Educate yourself about the food groups in order to eat well
Advice from our GP on healthy eating and on how vegetarians need to make an extra effort to eat across all food groups.
Question: I have been on a diet for the last month but I'm finding it very hard to lose weight. I haven't eaten any junk. Why won't the weight come off?
Dr Nina replies: It is true that it is harder to lose weight than to gain it, which is why I feel so strongly about healthy eating from a very early age. When people approach me with this problem, I start by asking them to talk me through an average day's food and activity. There are a few common misconceptions that pop up:
1. Once you eat well, you can eat what you like: This isn't true, it is possible to eat too much of good food. At the end of the day, to lose weight, calories in must be less than calories burnt. Fruit is a common downfall here. Many believe that fruit and veg are free foods.
In general, vegetables are very low in calories but this isn't the case with some fruits which can be a significant source of sugar. Portion control of all food is important. It is worthwhile weighing and measuring portions when you start out, as your eye will need to get used to healthy portion sizes.

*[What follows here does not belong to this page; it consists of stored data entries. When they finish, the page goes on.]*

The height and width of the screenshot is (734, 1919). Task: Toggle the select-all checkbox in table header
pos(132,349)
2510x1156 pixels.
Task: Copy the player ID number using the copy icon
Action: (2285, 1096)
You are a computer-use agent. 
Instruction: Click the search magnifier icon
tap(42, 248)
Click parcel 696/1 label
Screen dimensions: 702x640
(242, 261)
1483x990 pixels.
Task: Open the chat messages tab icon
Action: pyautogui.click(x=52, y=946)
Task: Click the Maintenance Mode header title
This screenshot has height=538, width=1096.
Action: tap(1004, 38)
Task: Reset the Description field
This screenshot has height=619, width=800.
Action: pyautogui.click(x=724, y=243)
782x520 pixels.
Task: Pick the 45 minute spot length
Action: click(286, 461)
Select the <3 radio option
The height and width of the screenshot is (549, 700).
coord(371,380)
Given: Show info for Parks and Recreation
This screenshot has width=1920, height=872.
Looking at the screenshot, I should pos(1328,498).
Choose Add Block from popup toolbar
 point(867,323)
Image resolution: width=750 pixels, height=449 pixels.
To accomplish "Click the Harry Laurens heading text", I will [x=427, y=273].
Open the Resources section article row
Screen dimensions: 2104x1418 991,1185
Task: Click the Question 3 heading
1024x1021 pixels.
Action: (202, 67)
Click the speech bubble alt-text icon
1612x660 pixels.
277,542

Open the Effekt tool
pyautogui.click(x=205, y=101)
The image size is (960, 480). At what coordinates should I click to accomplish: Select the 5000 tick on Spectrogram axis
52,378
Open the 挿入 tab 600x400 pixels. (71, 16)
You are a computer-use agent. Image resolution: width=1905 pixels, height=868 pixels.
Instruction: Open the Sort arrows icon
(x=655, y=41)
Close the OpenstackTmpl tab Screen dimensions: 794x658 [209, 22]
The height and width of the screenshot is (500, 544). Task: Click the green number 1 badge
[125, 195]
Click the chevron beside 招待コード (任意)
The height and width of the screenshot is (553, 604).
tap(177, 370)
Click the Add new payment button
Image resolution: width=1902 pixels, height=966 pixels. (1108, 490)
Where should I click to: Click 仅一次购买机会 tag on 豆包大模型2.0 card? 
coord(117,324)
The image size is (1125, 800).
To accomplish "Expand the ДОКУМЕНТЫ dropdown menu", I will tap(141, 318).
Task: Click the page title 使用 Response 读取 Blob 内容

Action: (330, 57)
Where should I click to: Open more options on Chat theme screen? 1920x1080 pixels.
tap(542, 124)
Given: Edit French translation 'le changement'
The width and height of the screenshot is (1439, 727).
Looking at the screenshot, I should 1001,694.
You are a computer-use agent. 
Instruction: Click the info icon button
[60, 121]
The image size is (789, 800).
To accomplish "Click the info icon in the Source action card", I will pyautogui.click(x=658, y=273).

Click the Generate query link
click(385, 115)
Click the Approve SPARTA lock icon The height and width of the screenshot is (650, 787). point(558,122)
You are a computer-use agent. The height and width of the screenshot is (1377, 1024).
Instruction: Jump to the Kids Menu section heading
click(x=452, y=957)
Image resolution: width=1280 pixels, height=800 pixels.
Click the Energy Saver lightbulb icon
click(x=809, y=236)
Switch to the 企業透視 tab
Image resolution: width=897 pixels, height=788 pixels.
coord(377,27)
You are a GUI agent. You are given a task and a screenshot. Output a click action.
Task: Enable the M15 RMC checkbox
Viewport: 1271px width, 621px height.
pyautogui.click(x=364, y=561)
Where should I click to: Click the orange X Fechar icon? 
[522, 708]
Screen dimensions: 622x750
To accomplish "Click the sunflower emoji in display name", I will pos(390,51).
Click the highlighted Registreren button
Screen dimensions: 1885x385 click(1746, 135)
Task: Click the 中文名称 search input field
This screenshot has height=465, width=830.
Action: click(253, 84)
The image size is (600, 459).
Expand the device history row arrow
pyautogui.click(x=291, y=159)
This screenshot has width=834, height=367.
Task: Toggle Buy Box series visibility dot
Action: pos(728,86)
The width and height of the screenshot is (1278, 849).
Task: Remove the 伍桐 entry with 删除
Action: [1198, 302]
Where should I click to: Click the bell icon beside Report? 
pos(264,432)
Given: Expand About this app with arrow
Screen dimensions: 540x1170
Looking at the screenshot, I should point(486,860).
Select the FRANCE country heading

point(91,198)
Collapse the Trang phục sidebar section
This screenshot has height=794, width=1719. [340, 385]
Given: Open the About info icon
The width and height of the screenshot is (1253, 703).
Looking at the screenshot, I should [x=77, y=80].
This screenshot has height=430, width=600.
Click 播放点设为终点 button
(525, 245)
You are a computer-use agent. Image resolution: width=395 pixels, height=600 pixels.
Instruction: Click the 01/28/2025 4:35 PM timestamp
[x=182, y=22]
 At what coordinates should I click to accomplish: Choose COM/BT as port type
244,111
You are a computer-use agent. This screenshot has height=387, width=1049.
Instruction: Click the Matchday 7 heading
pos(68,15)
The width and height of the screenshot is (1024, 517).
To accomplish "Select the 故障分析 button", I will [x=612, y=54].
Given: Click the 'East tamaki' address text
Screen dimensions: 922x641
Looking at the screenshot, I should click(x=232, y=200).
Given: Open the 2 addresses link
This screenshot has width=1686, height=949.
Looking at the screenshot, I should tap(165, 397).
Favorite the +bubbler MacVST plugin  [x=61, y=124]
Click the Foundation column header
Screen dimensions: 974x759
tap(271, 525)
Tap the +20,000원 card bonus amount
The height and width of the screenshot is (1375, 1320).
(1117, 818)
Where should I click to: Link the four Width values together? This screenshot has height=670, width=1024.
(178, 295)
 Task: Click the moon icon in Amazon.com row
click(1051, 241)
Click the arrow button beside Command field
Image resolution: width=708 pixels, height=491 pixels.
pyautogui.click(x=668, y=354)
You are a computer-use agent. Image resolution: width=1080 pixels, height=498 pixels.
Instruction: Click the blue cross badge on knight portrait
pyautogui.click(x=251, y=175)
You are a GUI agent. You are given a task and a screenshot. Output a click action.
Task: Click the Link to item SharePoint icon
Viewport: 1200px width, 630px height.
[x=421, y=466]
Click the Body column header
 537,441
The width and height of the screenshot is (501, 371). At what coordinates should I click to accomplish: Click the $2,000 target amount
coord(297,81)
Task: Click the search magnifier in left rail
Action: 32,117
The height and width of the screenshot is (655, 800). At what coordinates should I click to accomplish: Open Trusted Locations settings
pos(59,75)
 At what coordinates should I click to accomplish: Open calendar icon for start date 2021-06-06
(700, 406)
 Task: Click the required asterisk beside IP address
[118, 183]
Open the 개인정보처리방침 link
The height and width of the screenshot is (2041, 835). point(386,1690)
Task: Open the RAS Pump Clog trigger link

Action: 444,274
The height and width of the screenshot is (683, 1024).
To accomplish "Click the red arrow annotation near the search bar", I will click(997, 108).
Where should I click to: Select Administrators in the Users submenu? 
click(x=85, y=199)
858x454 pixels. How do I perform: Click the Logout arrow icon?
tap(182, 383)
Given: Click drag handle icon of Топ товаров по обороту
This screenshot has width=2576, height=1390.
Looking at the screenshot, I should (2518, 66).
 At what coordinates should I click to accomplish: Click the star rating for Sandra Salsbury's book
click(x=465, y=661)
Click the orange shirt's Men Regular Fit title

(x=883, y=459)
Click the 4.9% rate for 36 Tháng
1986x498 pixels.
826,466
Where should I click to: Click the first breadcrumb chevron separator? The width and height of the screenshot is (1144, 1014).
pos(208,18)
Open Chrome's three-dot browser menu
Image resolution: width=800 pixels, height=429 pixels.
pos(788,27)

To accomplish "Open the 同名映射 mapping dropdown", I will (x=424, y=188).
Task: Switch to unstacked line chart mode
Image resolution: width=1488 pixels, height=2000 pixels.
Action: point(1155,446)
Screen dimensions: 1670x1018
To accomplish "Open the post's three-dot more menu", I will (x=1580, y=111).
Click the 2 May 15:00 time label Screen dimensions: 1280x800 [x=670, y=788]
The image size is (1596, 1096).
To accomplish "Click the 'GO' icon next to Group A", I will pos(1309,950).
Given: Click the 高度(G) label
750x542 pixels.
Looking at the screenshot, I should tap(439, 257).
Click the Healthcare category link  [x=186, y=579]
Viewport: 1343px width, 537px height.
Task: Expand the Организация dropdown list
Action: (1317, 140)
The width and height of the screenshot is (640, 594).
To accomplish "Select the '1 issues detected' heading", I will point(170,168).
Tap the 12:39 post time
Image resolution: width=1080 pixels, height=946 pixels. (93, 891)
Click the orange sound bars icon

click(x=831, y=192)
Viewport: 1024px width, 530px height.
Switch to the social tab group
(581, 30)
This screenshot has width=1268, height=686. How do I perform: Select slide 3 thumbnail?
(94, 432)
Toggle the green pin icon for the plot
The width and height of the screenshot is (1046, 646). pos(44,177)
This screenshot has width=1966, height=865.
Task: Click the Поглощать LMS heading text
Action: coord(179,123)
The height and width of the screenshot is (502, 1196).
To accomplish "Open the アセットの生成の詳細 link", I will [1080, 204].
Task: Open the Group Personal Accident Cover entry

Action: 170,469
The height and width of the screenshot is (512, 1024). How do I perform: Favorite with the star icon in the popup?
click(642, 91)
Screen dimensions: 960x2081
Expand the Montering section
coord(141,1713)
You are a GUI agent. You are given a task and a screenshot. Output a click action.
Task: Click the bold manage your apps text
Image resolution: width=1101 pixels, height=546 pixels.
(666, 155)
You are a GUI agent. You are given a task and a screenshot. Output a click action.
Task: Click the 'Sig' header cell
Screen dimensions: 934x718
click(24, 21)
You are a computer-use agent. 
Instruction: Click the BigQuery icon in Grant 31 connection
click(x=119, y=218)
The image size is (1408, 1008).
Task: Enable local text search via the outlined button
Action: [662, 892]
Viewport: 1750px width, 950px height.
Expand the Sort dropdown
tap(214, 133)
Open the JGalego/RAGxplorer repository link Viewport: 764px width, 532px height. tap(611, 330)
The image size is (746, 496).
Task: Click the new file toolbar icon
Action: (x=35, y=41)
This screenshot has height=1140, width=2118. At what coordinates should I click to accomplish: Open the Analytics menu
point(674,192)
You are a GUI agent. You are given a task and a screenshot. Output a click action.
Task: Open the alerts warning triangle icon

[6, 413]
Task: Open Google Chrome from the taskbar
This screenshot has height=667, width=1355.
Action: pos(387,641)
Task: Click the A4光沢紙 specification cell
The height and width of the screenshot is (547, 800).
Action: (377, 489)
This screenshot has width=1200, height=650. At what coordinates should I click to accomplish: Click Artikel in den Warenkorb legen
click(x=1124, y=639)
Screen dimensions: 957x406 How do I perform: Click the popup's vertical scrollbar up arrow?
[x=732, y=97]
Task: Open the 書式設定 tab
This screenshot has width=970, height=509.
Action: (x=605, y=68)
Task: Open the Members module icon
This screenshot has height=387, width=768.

2. Pulses and wholegrains can replace sugar in my diet: Refined sugars are easy to spot. These are found in cakes, sweets, biscuits and sweetened drinks, but what many don't realise is that even healthy wholegrains and pulses do ultimately break down to sugar in the body. They are the healthy choices because sugar is released more slowly and they contain fibre, which also helps reduce the amount of sugar we absorb and keeps our bowels healthy.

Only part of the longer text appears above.